Lithium, a Strategic Resource: Here’s Why The US Wants To Break Bolivia To Bits With Hybrid War
Of relevance to the political crisis in Bolivia, first published by Global Research in August 2016
So I was scanning Telesur’s website the other day and a pretty interesting story caught my eye. It said that Bolivia had begun exporting 10 tons of lithium to China as the start of what the country hopes will flourish into a multimillion-dollar partnership in the near future.
The reason why this is such a big deal and I’m talking about it with you all is because lithium is an integral component of most of our cell phones and electric car batteries, and estimates vary over the size of Bolivia’s deposits, with the article saying that the government says it holds 70% of the global total, while the US retorts that this is just about 7%, or 10x less. Regardless of what the actual number really is, the fact that China – the factory of the world – is able to diversify its imports of this rare earth mineral strengthens Beijing’s supply strain security with this strategic commodity, and it also pairs well with the billion-dollar coltan investment that it made in the Congo a few months back and which I also covered at the time on Context Countdown. Taken together, China is positioning itself for dominance in the cell phone and electric car industries, which will make it a future leader in these industries.
So what Bolivia is doing is very helpful for the emerging Multipolar World Order in general, and since we’re on the topic of the country’s contribution to geopolitics, it’s worthwhile including a few of its other projects that are just as helpful. Russia is deepening its cooperation with the Andean state in the oil, gas, and nuclear energy industries, and Russian representatives have said that they’re interested in military exports to the country and in boosting bilateral commercial trade. Furthermore, China and Bolivia have signed agreements on military cooperation too, particularly for Beijing to send it new armored personnel carriers which it just made good on a few weeks ago.

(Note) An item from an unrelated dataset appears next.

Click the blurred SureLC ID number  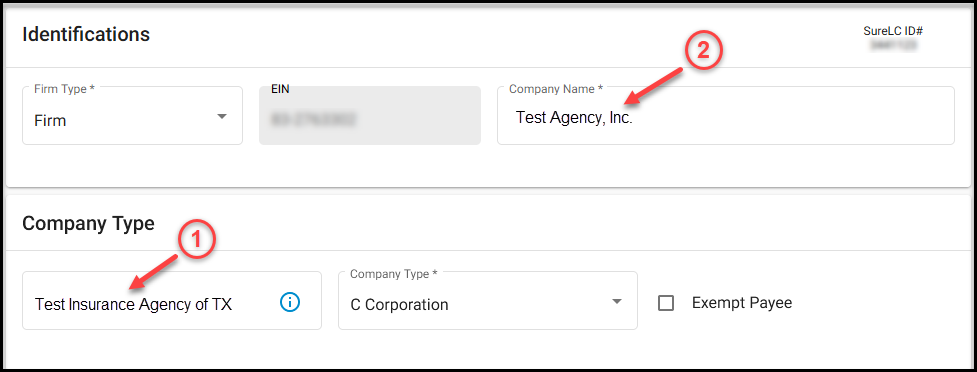(894, 45)
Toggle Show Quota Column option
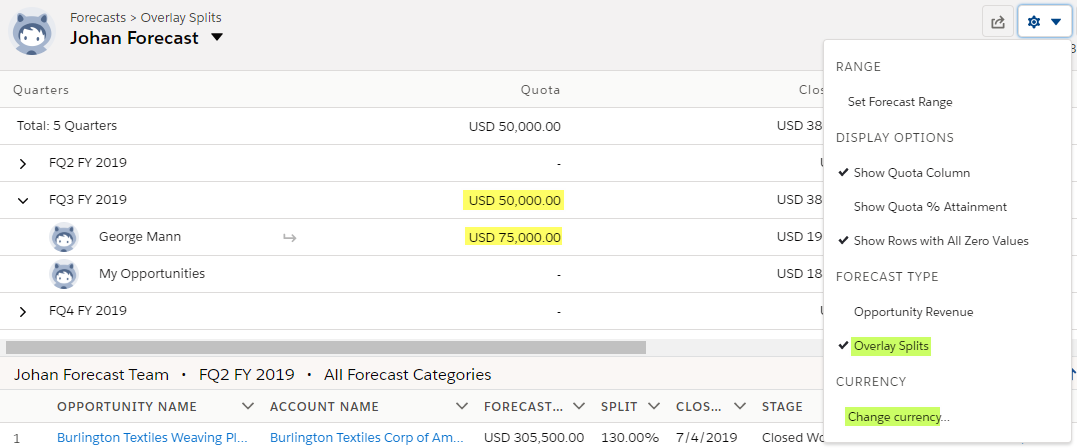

Everywhere we turn, it seems, it looks like Bolivia is more and more becoming the latest joint project of the Russian-Chinese Strategic Partnership in helping to construct a multipolar world, but precisely for that reason, we need to watch out for Hybrid War threats against the plurinational state, as Bolivia is officially called. These include the threat of foreign-provoked conflict between the 38 ethnic groups in the country, militarized labor unrest such as the mining strikes that are ongoing right now, transnational drug cartels that operate along the Brazilian and Paraguayan borders, a traditional Color Revolution, and the possibility of a ‘regime reboot’ campaign to promote the divisive Bosnification of Bolivia into an Identity Federation of quasi-independent statelets that the US could more easily divide and rule. Bolivia had better watch out, because the more that it bravely stands up to the US by embracing the multipolar leaders of Russia and China, the bigger the bullseye on its back becomes.